Launched this past August as an arm of the South Carolina-based Palmetto Conservation Foundation, Palmetto Conservation Corps is one of the newest members of The Corps Network. Right out of orientation, the Corps' inaugural crew headed out to assist the Hurricane Matthew response. Check out this local news report as well as photos and a press release from the Corps. Well done to the crew and thank you for your service! 


 


October 18, 2016
For Immediate Release

Contact:  Rachel Price
Palmetto Conservation Foundation
rprice@palmettoconservation.org
803-771-0870

 

Palmetto Conservation Corps Deploys For Disaster Relief in Horry and Marion Counties

For the next three weeks, the Palmetto Conservation Corps will work out of Conway, SC, to provide disaster relief in Horry and Marion counties following Hurricane Matthew and subsequent flooding.

Both counties experienced wind damage and flooding from the 12 to 18 inches of rain that fell during the hurricane. Severe flooding continued as the PeeDee, Little PeeDee, Lumber, and Waccamaw rivers crested about a week after the storm at heights not seen since the 1920s. Hundreds of homes, farms, public buildings, roads and bridges were damaged in the storm.

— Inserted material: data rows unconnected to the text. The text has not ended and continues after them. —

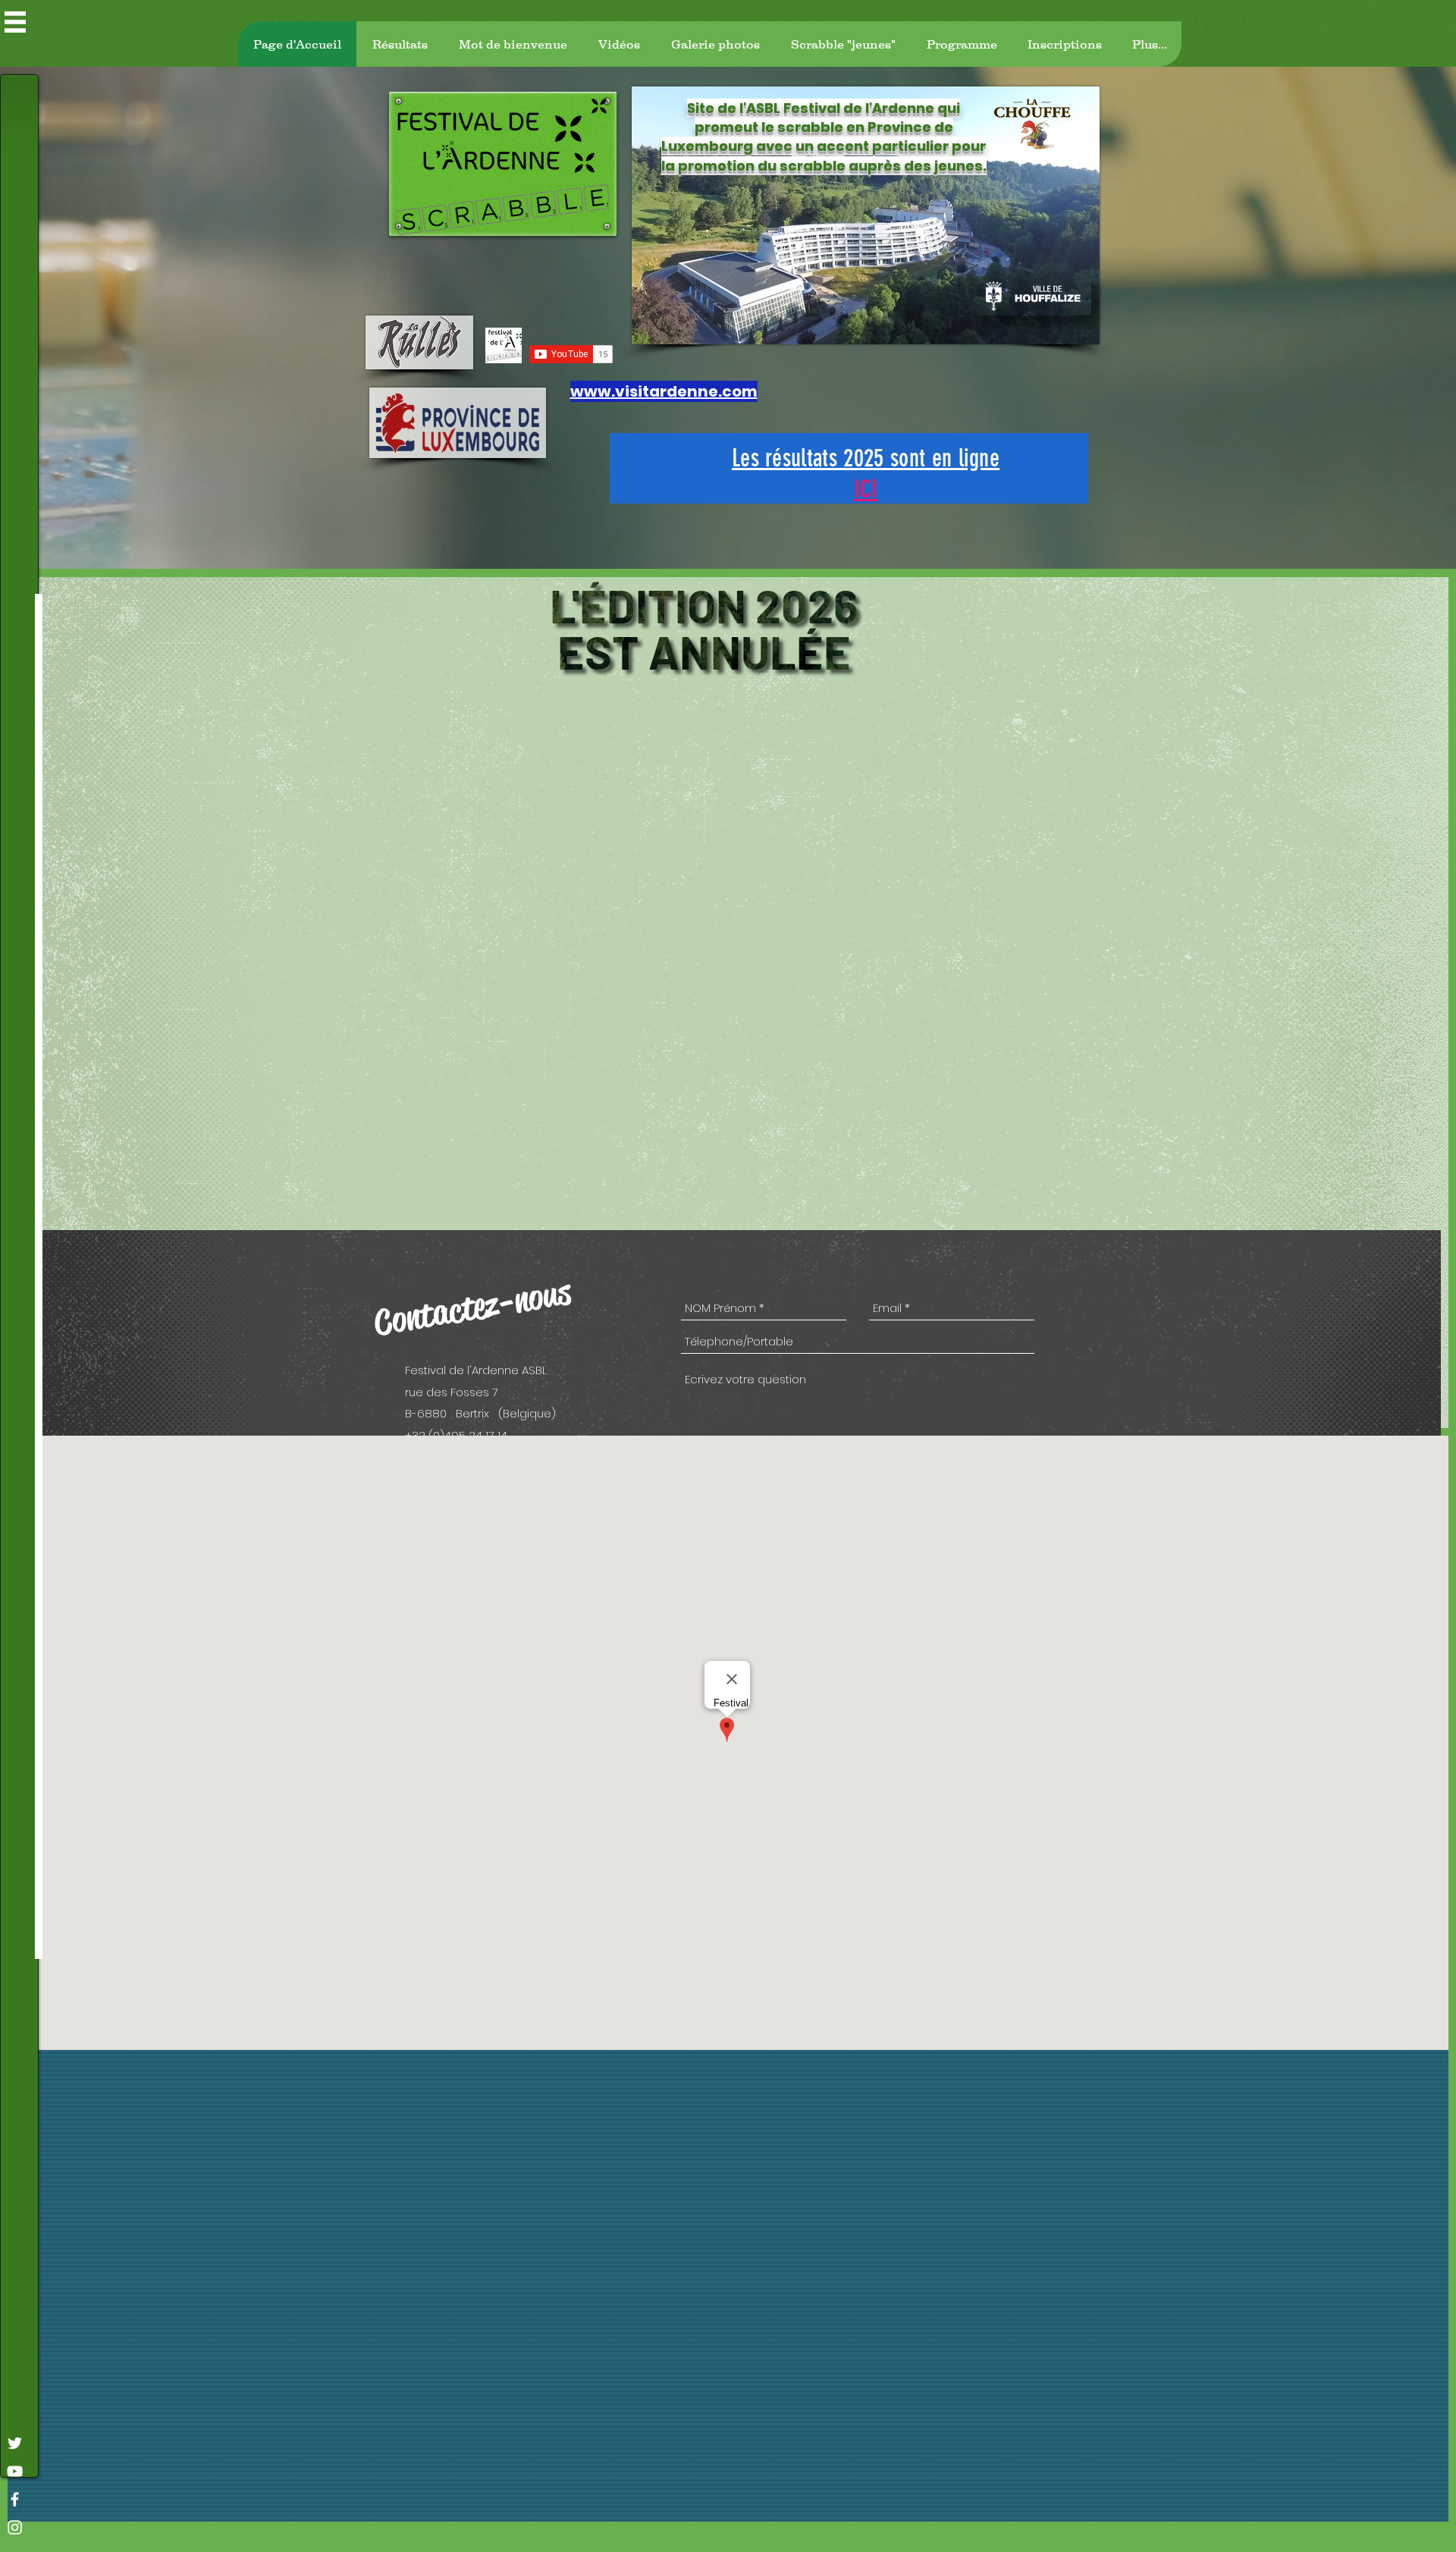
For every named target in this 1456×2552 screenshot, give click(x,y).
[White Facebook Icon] (14, 2499)
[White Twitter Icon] (14, 2443)
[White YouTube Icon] (14, 2471)
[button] (15, 22)
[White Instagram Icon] (14, 2527)
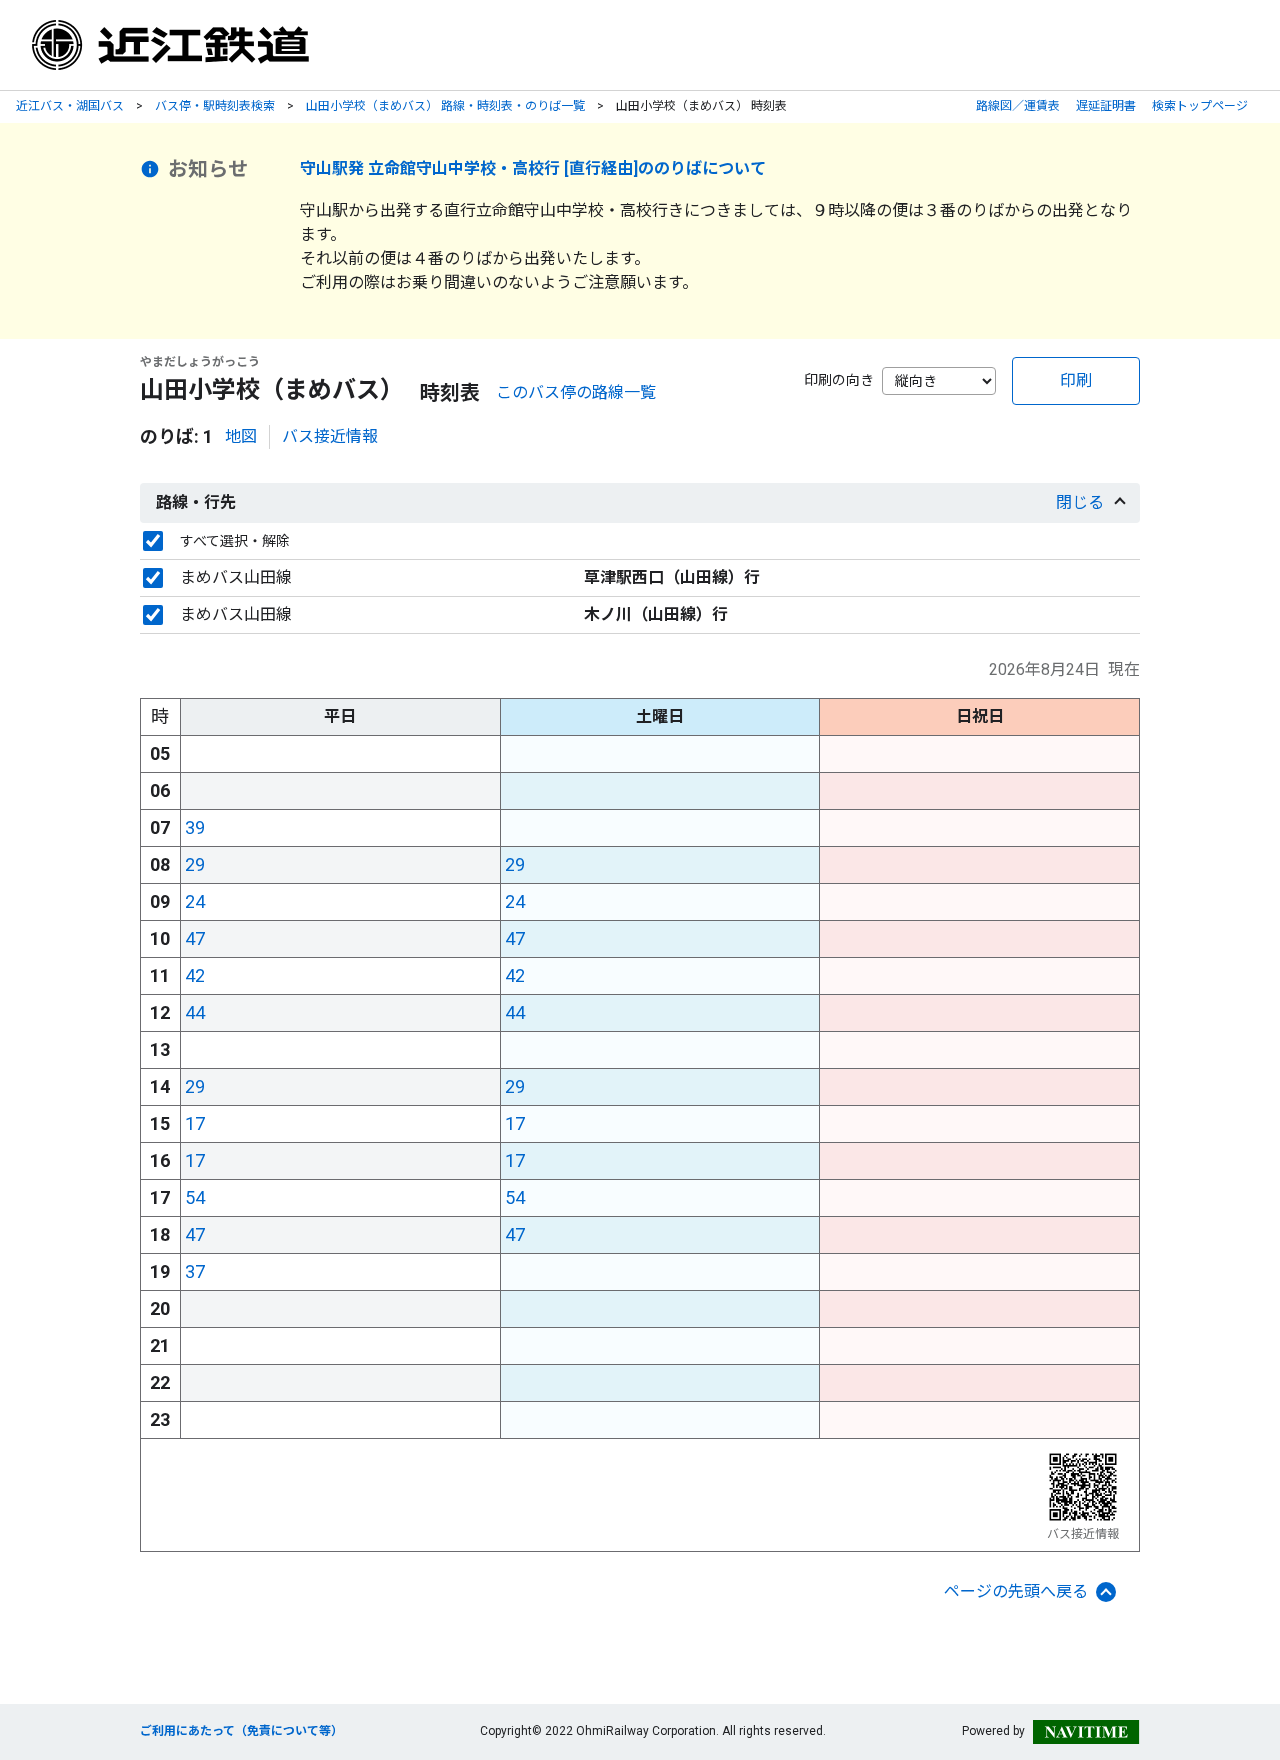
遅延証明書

The Corps will work for up to three weeks in the two hard-hit counties to assist with immediate needs for disaster relief at no charge to the communities. The work will focus on debris removal and general clean up, and may also include house muck outs, house gutting, mold remediation, potable water distribution, recovery resource guide distribution, call assistance on crisis clean-up hotlines, and assessing damage at housing sites.

Palmetto Conservation Foundation (PCF) launched the Corps in August as the only trail-based AmeriCorps service program for young adults in South Carolina. Most Corps training and service focuses on construction and maintenance of the Palmetto Trail, South Carolina’s premier hiking–bicycling trail that runs across the state from Awendaw in Charleston County to Walhalla in Oconee County.

In addition to trail work, a portion of Corps service is dedicated to disaster preparedness and response. Corps training for this disaster relief deployment has been in partnership with the St. Bernard Project, the South Carolina Commission on Community Service, South Carolina Volunteer Organizations Active in Disaster (SCVOAD), Waccamaw Volunteer Organizations Active in Disaster (Waccamaw VOAD), United Way of South Carolina, North Conway Baptist Church, and First Baptist Church of Conway.

Two members from Columbia's St. Bernard Project team will join the Corps during this deployment. First Baptist Church will provide housing, and Waccamaw VOAD will feed the crew lunch and dinner on workdays.